The project joined the Apache Software Foundation’s incubation program in 2016.
A workflow (data-pipeline) management system developed by Airbnb
- A framework to define tasks & dependencies in python
- Executing, scheduling, distributing tasks accross worker nodes.
- View of present and past runs, logging feature
- Extensible through plugins
- Nice UI, possibility to define REST interface
- Interact well with database
Used by more than 200 companies: Airbnb, Yahoo, Paypal, Intel, Stripe,…

Airflow DAG

Workflow as a Directed Acyclic Graph (DAG) with multiple tasks which can be executed independently.
Airflow DAGs are composed of Tasks.

Demo

http://localhost:8080/admin

What makes Airflow great?

Can handle upstream/downstream dependencies gracefully (Example: upstream missing tables)
Easy to reprocess historical jobs by date, or re-run for specific intervals
Jobs can pass parameters to other jobs downstream
Handle errors and failures gracefully.
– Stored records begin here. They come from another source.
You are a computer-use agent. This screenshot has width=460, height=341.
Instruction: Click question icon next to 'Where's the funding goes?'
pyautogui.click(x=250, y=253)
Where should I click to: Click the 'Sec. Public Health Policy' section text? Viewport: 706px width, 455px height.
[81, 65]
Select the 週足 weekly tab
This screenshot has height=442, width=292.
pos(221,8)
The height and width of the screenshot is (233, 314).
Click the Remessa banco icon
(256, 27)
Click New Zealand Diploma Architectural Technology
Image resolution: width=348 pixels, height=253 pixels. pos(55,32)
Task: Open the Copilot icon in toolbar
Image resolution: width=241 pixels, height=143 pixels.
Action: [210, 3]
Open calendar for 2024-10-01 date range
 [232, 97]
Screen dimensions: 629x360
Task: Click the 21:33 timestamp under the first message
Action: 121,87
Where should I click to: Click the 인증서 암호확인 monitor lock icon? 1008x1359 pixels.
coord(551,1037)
Automatically retry when a task fails.
Ease of deployment of workflow changes (continuous integration)
Integrations with a lot of infrastructure (Hive, Presto, Druid, AWS, Google cloud, etc)
Data sensors to trigger a DAG when data arrives
Job testing through airflow itself
Accessibility of log files and other meta-data through the web GUI
Implement trigger rules for tasks
Monitoring all jobs status in real time + Email alerts
Community support

Airflow applications

Data warehousing: cleanse, organize, data quality check, and publish/stream data into our growing data warehouse
Machine Learning: automate machine learning workflows
Growth analytics: compute metrics around guest and host engagement as well as growth accounting
Experimentation: compute A/B testing experimentation frameworks logic and aggregates
Email targeting: apply rules to target and engage users through email campaigns
Sessionization: compute clickstream and time spent datasets
Search: compute search ranking related metrics
Data infrastructure maintenance: database scrapes, folder cleanup, applying data retention policies, …

The Hierarchy of Data Science

This framework puts things into perspective. Before a company can optimize the business more efficiently or build data products more intelligently, layers of foundational work need to be built first. Data is the fuel for all data products.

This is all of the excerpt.